1) If you are voting purely for "the best player" then this season that would be Westbrook, who has clearly outperformed every other player in the league statistically and has in fact posted one of the greatest single seasons in NBA history.

2) If you are voting for the best player on the best team then you are voting for Durant (or possibly Curry, if you are impressed by Golden State's winning streak sans Durant).

3) If you are voting for the best two-way player among the league's elite performers then you are voting for Kawhi Leonard.

There is no way that Harden is among the top five players in any objective evaluation of those three categories. Forget the Morey/D'Antoni inflated numbers and try to make a coherent case that, based purely on skill set strengths and weaknesses, Harden is a better basketball player than Westbrook, LeBron, Durant, Curry, Leonard (I could add a few more names where this might be a closer call but the answer is clear with these five). What exactly does Harden do better than those five players? He is the worst defensive player of the group by far (Curry would be next but I would take his intelligence, proper positioning and effort level over Harden any day) and he is not the best player in that group in any one meaningful category (Westbrook is a better scorer, LeBron is a better passer, Westbrook is at least as good of a passer).

Comparing Westbrook directly to Harden (which is relevant if for no other reason than the simple fact that the media voters who will determine the MVP winner decided months ago that this is a two horse race), Westbrook is a better scorer, rebounder and defender. We can call playmaking a draw (Harden averages more assists but he plays in a system and with teammates that all but guarantees a double digit assist average for any competent playmaker). Both players commit a lot of turnovers but Harden's turnovers seem careless while Westbrook's are usually the result of aggression. You may say that the cause does not matter as much as the result but my counter to that would be that Westbrook's aggression puts pressure on the defense over the course of a game even when sometimes the result is a miscue, while Harden's sloppiness results in some empty possessions that did not put much pressure on the defense. We can call ballhandling a draw if you like but I would argue that Westbrook's pure speed and extreme athleticism make him harder to guard and harder to game plan against than Harden's herky-jerky, gimmicky style.
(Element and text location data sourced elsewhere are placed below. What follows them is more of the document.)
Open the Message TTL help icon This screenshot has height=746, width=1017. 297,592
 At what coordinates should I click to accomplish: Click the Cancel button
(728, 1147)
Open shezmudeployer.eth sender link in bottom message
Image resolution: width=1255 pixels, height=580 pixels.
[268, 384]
Harden is an All-NBA player this season based purely on numbers but any rational GM who is interested in winning a title would not take him ahead of the top five players on my MVP list.

At Sunday, April 16, 2017 1:35:00 PM, Blogger Nick said...


I have RWB as my MVP this year as well, so I personally agree. I would not laugh out of the room however someone who pointed out that James scored five fewer points on 6 fewer shots, and still put up a near triple-double average himself. He also had an even better On/Off rating than RWB, despite his allegedly superior supporting cast (which should lower his On/Off, not raise it). Also, while I agree that his defense this year was not the same as his apex defense, it was still clearly lightyears ahead of RWB's.

Again, I've got RWB by a nose for MVP myself. But I don't think Lebron is by an means an indefensible pick in the way Harden or Thomas might be.